THE DIRECTOR of a top land management firm today welcomed the Scottish Government’s intentions on the Land Reform Bill, but warned that changes may not be fit for purpose, with the tax payer left to foot the bill.
Malcolm Taylor, director at Bell Ingram, urged decision makers to be aware of the various complexities and legalities on the subject and asked that more sector expertise be incorporated into the final Bill should it become law.
It follows The Scottish Government’s publication of “radical” proposals aimed at widening land ownership.
Speaking from the firm’s offices in Perth, Mr Taylor said: “We welcome the efforts of the Scottish Government to introduce a Land Reform Bill for the future management of Scotland’s land both rural and urban.
“However, there are concerns about the costs, the legal burdens and the complexities of the proposed reforms.
“It is easy to say that the ‘Devil is in the Detail’ but in this case it really is”.
He added: “We are not convinced the full implications of the changes have been identified and weighed up against the benefits and we would hope that the correct level of consultation is carried out with the right subject matter experts – should this Bill be taken forward.
“Whatever the views individuals and groups have on Land Reform, there is no avoiding the issue that, as proposed, the contents of the Bill have significant costs attached, which the ordinary tax payer in Scotland will have to fund.
“It is also questionable if the proposals will actually deliver the Government’s vision. There is a real risk that the division between rural and urban land use and management will become greater.”
The Land Reform Bill proposes to change the 2003 Agricultural Holdings Act, establishing a new Modern Limited Duration Tenancy (MLDT), sweeping away the old Limited Duration Tenancy law.
The minimum duration is 10 years, with the opportunity to convert from a five-year SLDT (Short Limited Duration Tenancy) by agreement. The opportunity to have a five-year break clause may offer encouragement to new entrant letting and generally a simpler process for agreements to terminate.
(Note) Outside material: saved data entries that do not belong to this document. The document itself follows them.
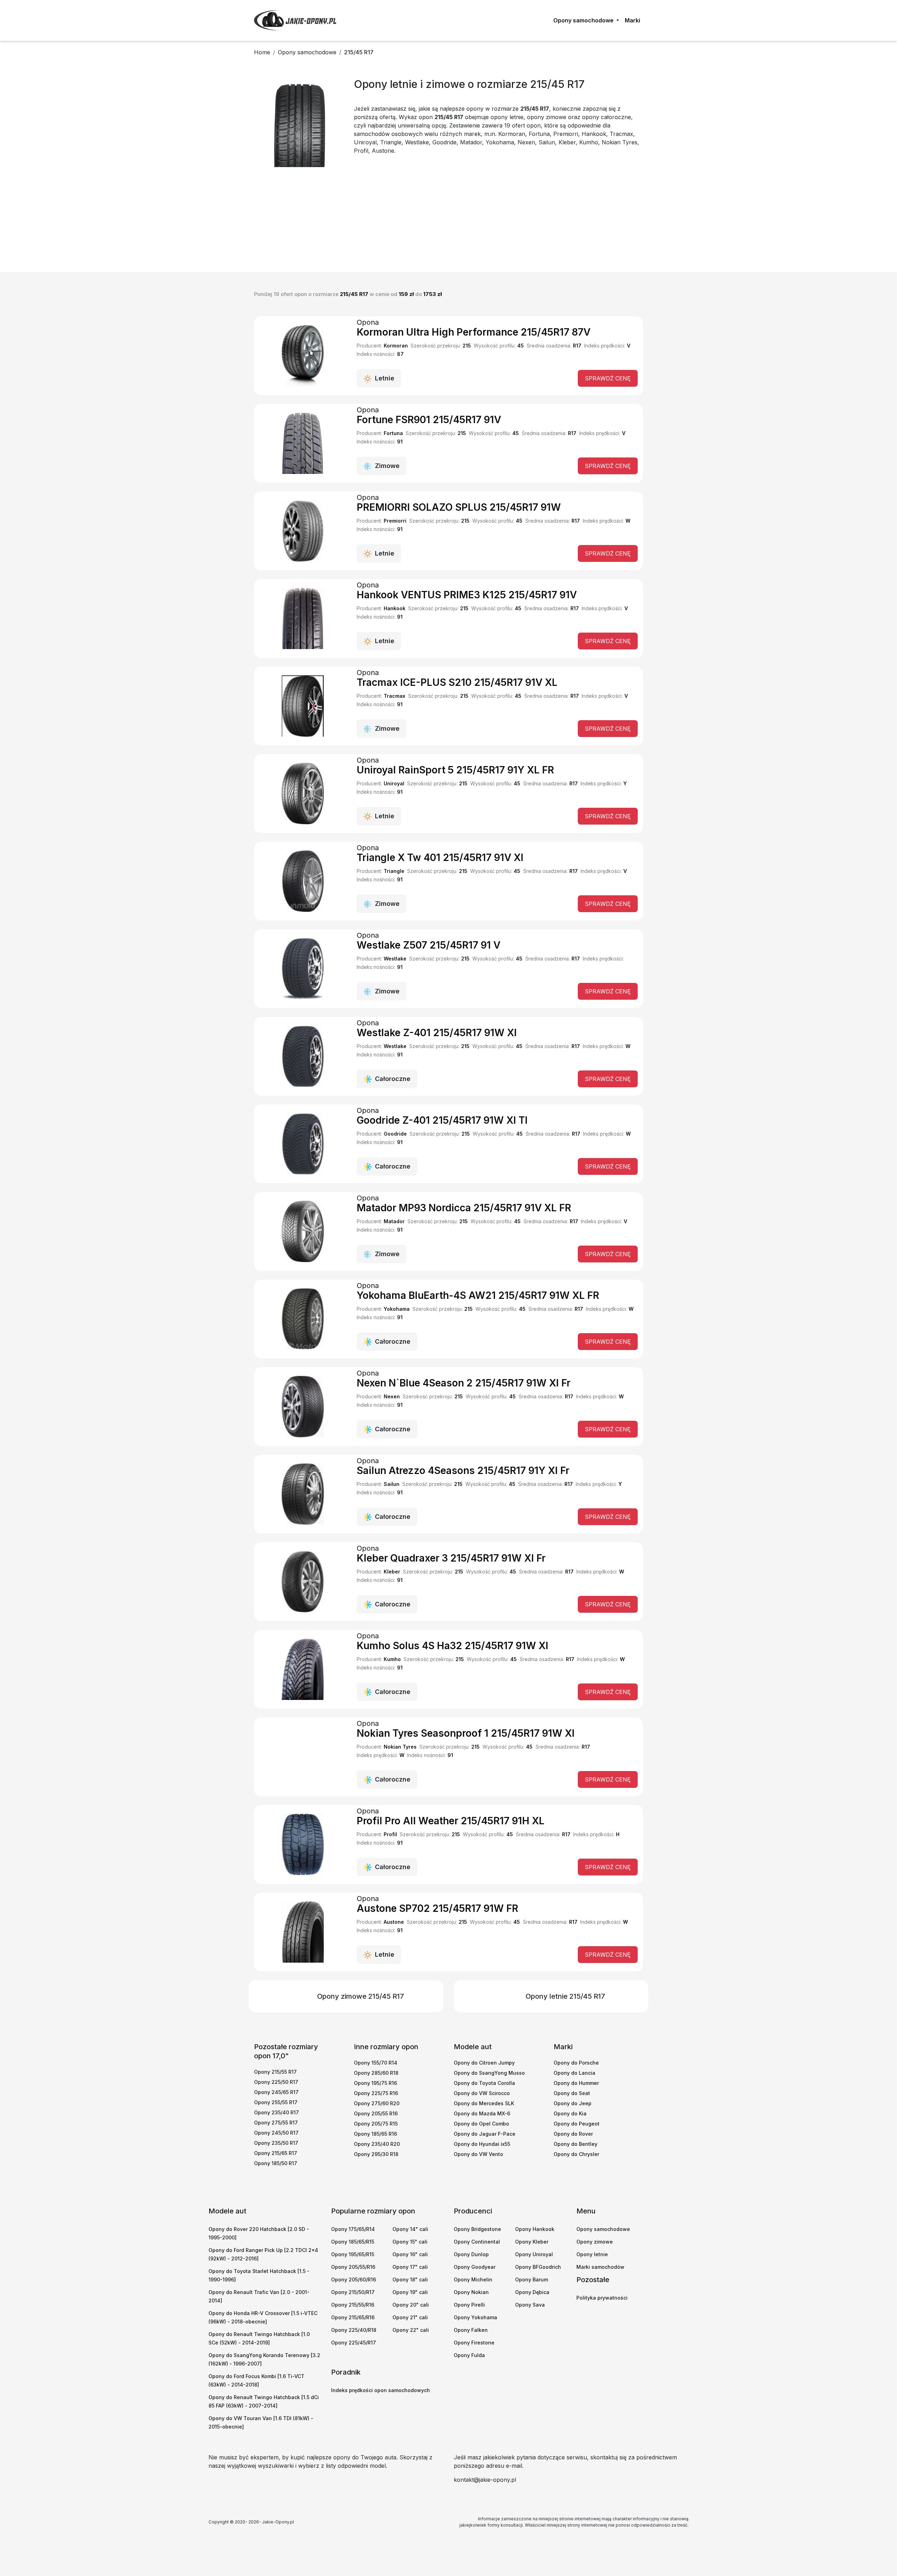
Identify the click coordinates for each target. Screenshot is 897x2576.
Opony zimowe (594, 2242)
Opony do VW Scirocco (482, 2093)
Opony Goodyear (474, 2267)
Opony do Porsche (576, 2063)
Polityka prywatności (602, 2298)
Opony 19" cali (410, 2292)
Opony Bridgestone (477, 2229)
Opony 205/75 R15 (376, 2124)
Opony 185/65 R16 (375, 2134)
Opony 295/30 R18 (376, 2154)
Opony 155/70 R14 (375, 2063)
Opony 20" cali (410, 2305)
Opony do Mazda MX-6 (482, 2113)
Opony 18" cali (410, 2279)
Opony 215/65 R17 (275, 2153)
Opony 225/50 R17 (276, 2082)
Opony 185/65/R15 (352, 2242)
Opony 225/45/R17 (353, 2343)
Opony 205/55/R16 (353, 2267)
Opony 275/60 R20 (376, 2103)
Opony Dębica (532, 2292)
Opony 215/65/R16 (353, 2317)
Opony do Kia (570, 2113)
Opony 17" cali (410, 2267)
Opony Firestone (474, 2343)
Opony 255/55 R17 (275, 2102)
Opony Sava (530, 2305)
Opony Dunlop (471, 2254)
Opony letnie (592, 2254)
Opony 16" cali (410, 2254)
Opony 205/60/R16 (353, 2279)
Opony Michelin (473, 2279)
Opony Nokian (471, 2292)
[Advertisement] (448, 220)
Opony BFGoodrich (538, 2267)
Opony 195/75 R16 (375, 2083)
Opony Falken (471, 2330)
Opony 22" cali (410, 2330)
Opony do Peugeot (577, 2124)
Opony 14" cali (410, 2229)
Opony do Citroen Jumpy (484, 2063)
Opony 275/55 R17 (276, 2123)
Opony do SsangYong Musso (489, 2073)
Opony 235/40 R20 (377, 2144)
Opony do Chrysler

Malcolm continued: “There is a clear inference that the involvement of lawyers and other professional advisors and agents is going to increase, which will ultimately increase the cost of owning and managing and indeed tenanting land in Scotland.
“The Agricultural Tenancy proposals in particular will place an even greater burden on the Land Court. Appeals and legal debate will only increase costs to both landlords and Tenants, and threaten to drive the gulf between some tenants and landlords even wider.
“The removal of the 5 year SLDT (Short Limited Duration Tenancies) to all but new entrants is a major concern and this will simply reduce the area of land available for let. What we need is for greater flexibility for agricultural tenancies.
“We welcome the proposal for an amnesty for tenant’s improvements, but the proposals for Assignation of Tenancies is, again, likely to increase the burden on the courts.
“We need a far more flexible system of letting land because as things stand we will not achieve a viable tenant farming sector which is what the politicians want.”
The Bill also proposes to end tax relief for shooting estates and force the sale of land if owners are blocking economic development.
Malcolm added: “We would question whether the Government has actually fully considered the full costs of appointing Commissioners and implementing its other proposals. We should not forget that sporting rates were suspended because of the cost of administering and collecting the rates.
“There are now fewer Assessors in Scotland and unless the Rating Legislation is altered it is unlikely that there will be any significant income from this proposal.”
Established over 116 years ago, Bell Ingram has 130 professional staff across 11 UK offices, including chartered surveyors, estate and forestry managers, architects, planners, GIS specialists and estate agents.